We present a comparative experimental study of supercontinuum generation in undoped scintillator crystals: bismuth germanate (BGO), yttrium orthosilicate (YSO), lutetium oxyorthosilicate (LSO), lutetium yttrium oxyorthosilicate (LYSO) and gadolinium gallium garnet (GGG), pumped by 180 fs fundamental harmonic pulses of an amplified Yb:KGW laser. In addition to these materials, experiments in yttrium aluminium garnet (YAG), potassium gadolinium tungstate (KGW) and lithium tantalate (LT) were performed under identical experimental settings (focusing geometry and sample thickness), which served for straightforward comparison of supercontinuum generation performances. The threshold and optimal (that produces optimized red-shifted spectral extent) pump pulse energies for supercontinuum generation were evaluated from detailed measurements of spectral broadening dynamics.
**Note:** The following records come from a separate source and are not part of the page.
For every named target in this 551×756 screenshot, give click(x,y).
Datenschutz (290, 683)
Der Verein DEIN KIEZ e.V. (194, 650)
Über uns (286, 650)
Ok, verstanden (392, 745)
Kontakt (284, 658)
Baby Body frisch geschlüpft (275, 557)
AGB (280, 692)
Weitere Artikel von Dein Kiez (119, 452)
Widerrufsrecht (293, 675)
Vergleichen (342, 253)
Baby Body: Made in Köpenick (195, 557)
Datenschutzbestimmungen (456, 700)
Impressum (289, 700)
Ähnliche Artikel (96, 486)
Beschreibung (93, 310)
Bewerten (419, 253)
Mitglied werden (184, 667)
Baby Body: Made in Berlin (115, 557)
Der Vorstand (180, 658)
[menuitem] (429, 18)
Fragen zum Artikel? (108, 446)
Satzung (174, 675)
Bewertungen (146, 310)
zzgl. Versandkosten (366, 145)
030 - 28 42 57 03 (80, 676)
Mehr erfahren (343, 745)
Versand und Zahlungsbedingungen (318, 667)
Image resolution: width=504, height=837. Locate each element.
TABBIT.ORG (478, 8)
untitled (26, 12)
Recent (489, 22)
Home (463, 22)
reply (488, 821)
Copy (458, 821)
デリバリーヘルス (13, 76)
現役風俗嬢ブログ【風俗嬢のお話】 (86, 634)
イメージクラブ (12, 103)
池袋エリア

The measured cut-off wavelengths at the short-wavelength side are in line with the general trend of blue-shifted spectral broadening on the bandgap of nonlinear material. All the nonlinear materials produced reasonable red-shifted spectral broadenings under conditions of optimal pump pulse energies, with the largest red-shift exceeding 2000 nm measured in GGG crystal. Our results revealed that GGG and BGO (which also had the lowest supercontinuum generation threshold) offer durable, optical damage-free performance at a laser repetition rate of 200 kHz, suggesting that these materials are good alternatives to YAG and KGW for low threshold, high average power supercontinuum generation in the near- and short-wave infrared spectral ranges. We also demonstrated that scintillating properties of bulk materials could be readily studied in the filamentation regime, via multiphoton excitation using near-infrared femtosecond laser pulses.